(Task inputs)

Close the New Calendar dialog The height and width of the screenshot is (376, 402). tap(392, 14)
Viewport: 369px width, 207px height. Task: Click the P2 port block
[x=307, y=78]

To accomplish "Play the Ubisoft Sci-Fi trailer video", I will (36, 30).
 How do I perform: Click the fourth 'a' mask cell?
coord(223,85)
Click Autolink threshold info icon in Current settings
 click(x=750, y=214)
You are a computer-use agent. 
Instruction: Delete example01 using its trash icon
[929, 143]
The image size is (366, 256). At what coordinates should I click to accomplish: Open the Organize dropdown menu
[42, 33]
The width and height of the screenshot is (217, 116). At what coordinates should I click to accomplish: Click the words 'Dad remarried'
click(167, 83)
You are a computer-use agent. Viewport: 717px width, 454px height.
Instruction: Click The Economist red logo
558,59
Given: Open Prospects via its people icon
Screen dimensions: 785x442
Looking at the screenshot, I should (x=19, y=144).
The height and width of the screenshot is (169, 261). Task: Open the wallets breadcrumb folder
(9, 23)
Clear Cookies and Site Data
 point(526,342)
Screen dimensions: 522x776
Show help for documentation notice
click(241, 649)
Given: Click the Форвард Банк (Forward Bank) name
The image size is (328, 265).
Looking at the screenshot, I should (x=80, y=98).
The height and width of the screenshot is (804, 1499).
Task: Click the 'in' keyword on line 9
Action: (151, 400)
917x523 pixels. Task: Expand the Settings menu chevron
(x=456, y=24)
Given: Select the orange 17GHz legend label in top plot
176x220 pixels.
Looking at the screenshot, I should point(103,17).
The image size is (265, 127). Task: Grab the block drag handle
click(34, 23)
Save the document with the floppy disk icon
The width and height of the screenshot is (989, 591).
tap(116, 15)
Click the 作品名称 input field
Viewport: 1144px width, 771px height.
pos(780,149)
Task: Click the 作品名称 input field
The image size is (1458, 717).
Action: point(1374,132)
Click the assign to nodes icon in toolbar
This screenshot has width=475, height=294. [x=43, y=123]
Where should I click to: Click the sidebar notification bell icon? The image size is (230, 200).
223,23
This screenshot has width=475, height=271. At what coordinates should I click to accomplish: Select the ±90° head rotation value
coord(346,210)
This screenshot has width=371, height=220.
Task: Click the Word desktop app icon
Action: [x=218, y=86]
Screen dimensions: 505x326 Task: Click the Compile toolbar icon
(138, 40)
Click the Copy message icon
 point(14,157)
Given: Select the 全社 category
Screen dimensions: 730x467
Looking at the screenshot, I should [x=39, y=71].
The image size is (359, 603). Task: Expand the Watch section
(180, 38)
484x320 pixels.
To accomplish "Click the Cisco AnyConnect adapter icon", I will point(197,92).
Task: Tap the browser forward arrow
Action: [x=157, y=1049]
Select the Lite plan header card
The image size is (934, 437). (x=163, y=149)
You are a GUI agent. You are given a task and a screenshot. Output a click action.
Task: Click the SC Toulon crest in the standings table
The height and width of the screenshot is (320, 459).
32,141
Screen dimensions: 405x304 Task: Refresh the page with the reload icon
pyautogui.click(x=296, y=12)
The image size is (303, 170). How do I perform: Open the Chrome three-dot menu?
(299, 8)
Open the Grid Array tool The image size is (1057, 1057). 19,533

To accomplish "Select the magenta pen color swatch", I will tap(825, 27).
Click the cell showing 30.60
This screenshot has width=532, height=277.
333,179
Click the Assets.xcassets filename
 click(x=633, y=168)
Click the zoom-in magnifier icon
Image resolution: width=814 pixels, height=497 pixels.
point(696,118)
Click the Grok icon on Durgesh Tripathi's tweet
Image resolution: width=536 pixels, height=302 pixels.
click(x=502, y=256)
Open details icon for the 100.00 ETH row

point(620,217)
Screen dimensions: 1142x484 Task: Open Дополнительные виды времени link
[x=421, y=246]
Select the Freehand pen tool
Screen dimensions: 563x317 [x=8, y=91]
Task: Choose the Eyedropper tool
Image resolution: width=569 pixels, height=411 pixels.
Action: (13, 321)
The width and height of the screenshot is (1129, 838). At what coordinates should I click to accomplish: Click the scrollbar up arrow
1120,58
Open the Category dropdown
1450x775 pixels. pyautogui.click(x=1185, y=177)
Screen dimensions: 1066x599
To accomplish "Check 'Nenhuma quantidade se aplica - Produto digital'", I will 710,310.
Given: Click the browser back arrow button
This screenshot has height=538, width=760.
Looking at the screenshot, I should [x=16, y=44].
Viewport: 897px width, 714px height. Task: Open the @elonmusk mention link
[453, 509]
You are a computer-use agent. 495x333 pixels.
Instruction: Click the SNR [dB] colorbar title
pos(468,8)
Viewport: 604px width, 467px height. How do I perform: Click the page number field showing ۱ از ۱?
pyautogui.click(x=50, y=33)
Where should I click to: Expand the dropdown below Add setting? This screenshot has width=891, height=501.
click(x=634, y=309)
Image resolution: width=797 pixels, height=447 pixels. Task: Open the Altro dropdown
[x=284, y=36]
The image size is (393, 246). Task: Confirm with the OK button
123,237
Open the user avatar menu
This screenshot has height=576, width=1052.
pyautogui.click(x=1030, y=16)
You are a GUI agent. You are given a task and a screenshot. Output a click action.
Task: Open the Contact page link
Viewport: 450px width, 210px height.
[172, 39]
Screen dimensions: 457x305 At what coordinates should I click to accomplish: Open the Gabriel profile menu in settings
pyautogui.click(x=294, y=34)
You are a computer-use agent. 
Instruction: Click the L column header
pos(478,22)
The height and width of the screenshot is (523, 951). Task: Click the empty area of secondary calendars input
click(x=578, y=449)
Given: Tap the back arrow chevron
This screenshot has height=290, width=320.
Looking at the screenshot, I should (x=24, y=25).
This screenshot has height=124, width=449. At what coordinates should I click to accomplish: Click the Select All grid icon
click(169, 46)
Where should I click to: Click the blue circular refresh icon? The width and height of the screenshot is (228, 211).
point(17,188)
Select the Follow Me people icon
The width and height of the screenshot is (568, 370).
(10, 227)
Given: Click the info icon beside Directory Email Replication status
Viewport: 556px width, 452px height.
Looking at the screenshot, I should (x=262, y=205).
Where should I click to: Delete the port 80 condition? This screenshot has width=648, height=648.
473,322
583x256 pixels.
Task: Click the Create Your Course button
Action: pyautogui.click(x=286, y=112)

(End Task inputs)

What to work on> Look through the material and report how many of its lines hold the string "computer", giving the number only.

Response box> 4